Forum Discussion
Swami_Nawale
Feb 19, 2025Copper Contributor
Issues with Microsoft Syntex Document Processing Model: Incomplete Extraction for Multi-Page PDFs
I'm facing several challenges with the Microsoft Syntex document processing model, particularly when dealing with multi-page PDFs and large tables. I'd appreciate any insights or suggestions from fellow users or Microsoft experts who may have encountered similar issues. Below are the specific problems I'm experiencing:
Unsupported PDF Formats & Multiple Tables on a Single Page: Some PDFs that I try to process seem to be in unsupported formats. In addition, pages containing multiple tables often result in extraction errors or incomplete data. Has anyone else encountered this with complex table layouts in PDFs, and what approaches have you used to resolve it?
Data Extraction from Multi-Page PDFs: When processing PDFs longer than two pages (e.g., six-page PDFs), the model often extracts data correctly from only the first two or three pages. The remaining pages, particularly those with tables spanning multiple pages, are either incomplete or entirely missing. Additionally, large tables (100+ rows) in multi-page PDFs tend to result in inaccurate extraction. Are there any best practices for handling these multi-page table scenarios?
Automatic Processing Issues: Sometimes, the Syntex model doesn't process files automatically. I have to manually select the file and click "Classify" to trigger processing. Is this a known issue, or is there something I might be missing in my setup?

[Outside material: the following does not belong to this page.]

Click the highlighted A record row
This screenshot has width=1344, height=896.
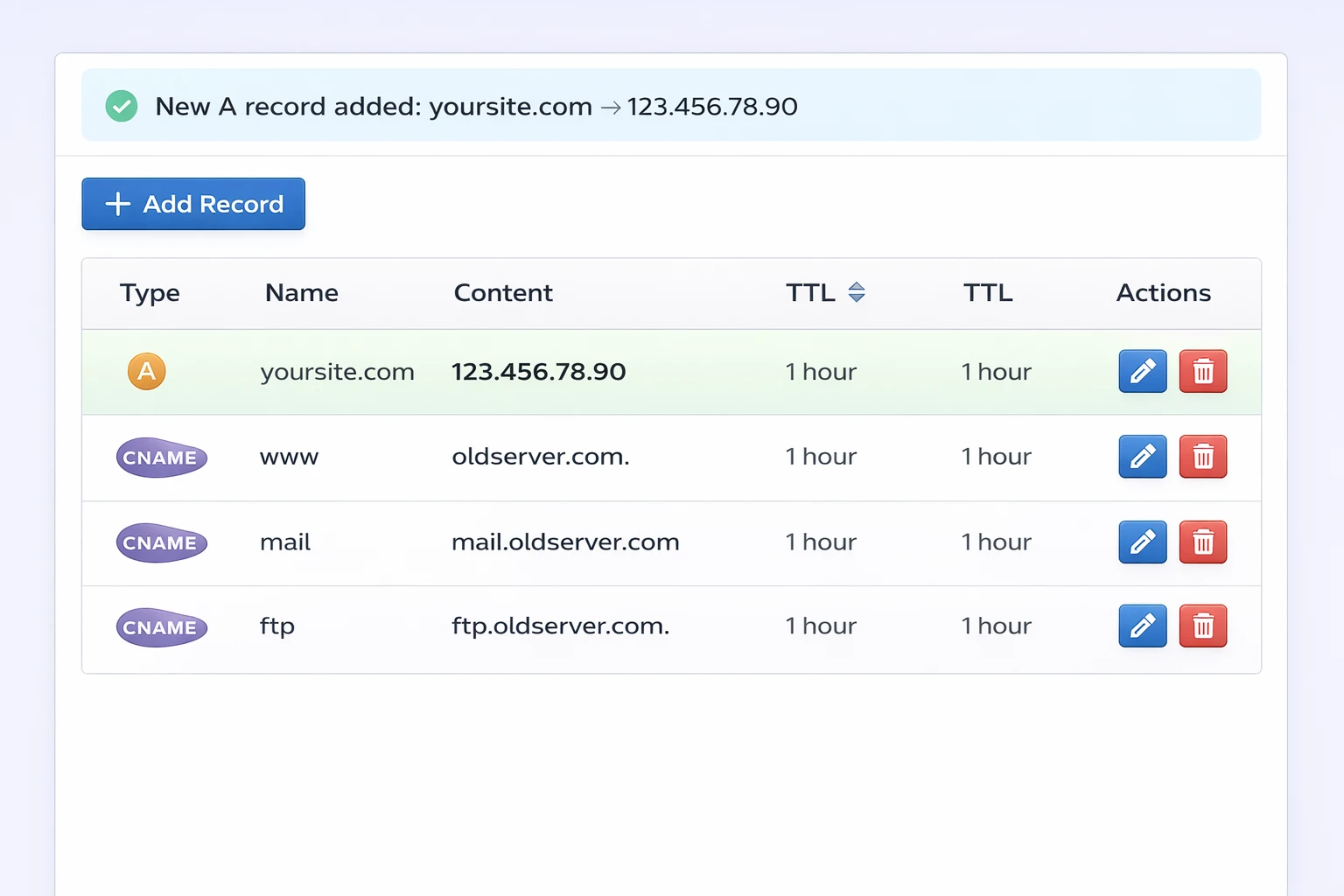[x=612, y=371]
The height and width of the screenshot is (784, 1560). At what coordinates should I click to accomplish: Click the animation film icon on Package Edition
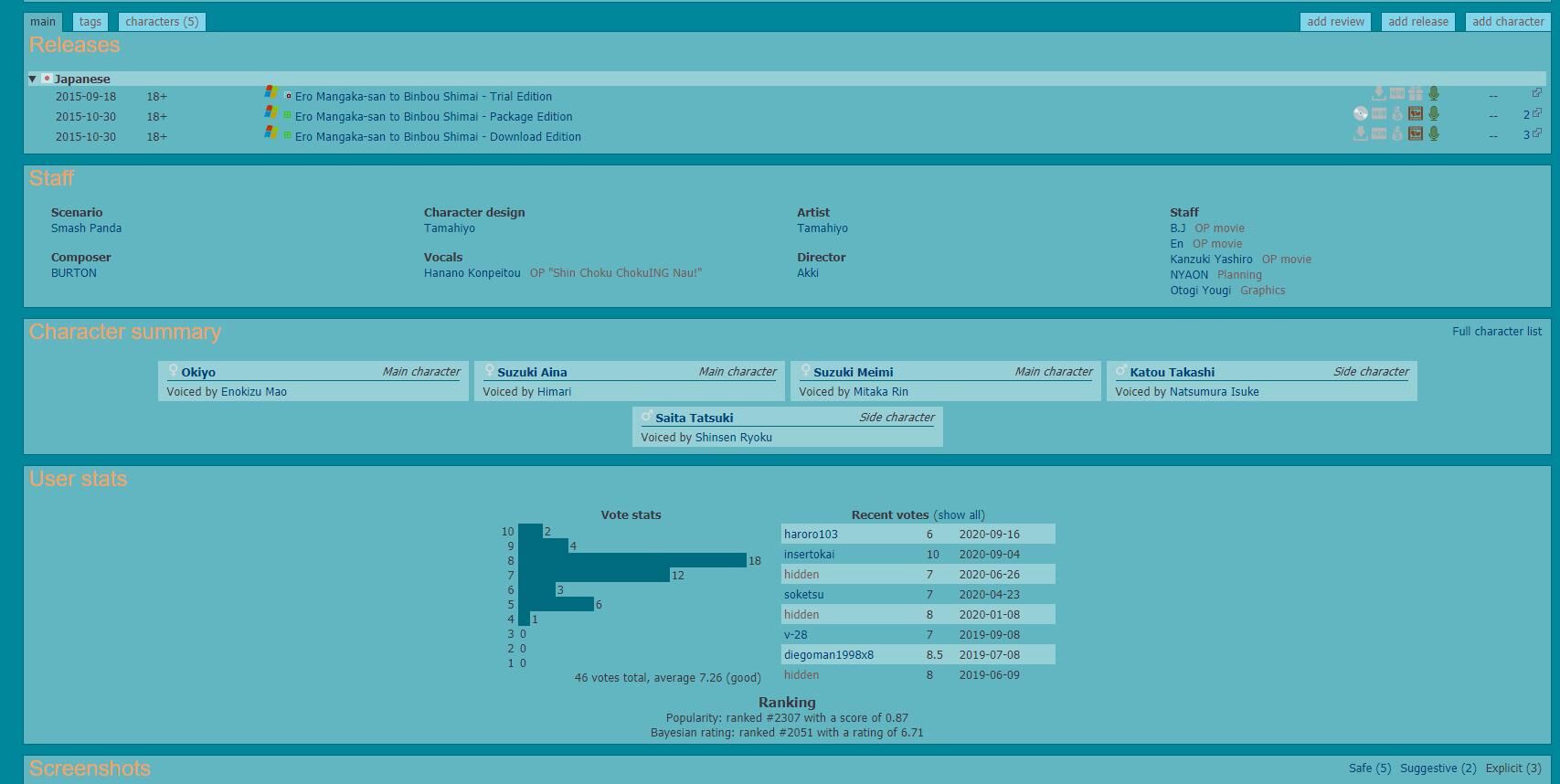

Model Publishing Delays: After publishing changes to the model, it often takes an extended period (up to 30 minutes or more) for the new model to start processing files. In some cases, the files aren't processed at all. Has anyone experienced similar delays after publishing a model, and what could be causing this?
Low Confidence Scores for Multi-Page PDFs: When processing multi-page PDFs with tables, the model returns low confidence scores (below 60%). What steps can I take to improve these accuracy scores, particularly for documents with complex table structures?
- DivyaAkulaBrass Contributor
We notice in general there is delay in model extraction and we have raised it with Microsoft , what is the methos you are using for extraction?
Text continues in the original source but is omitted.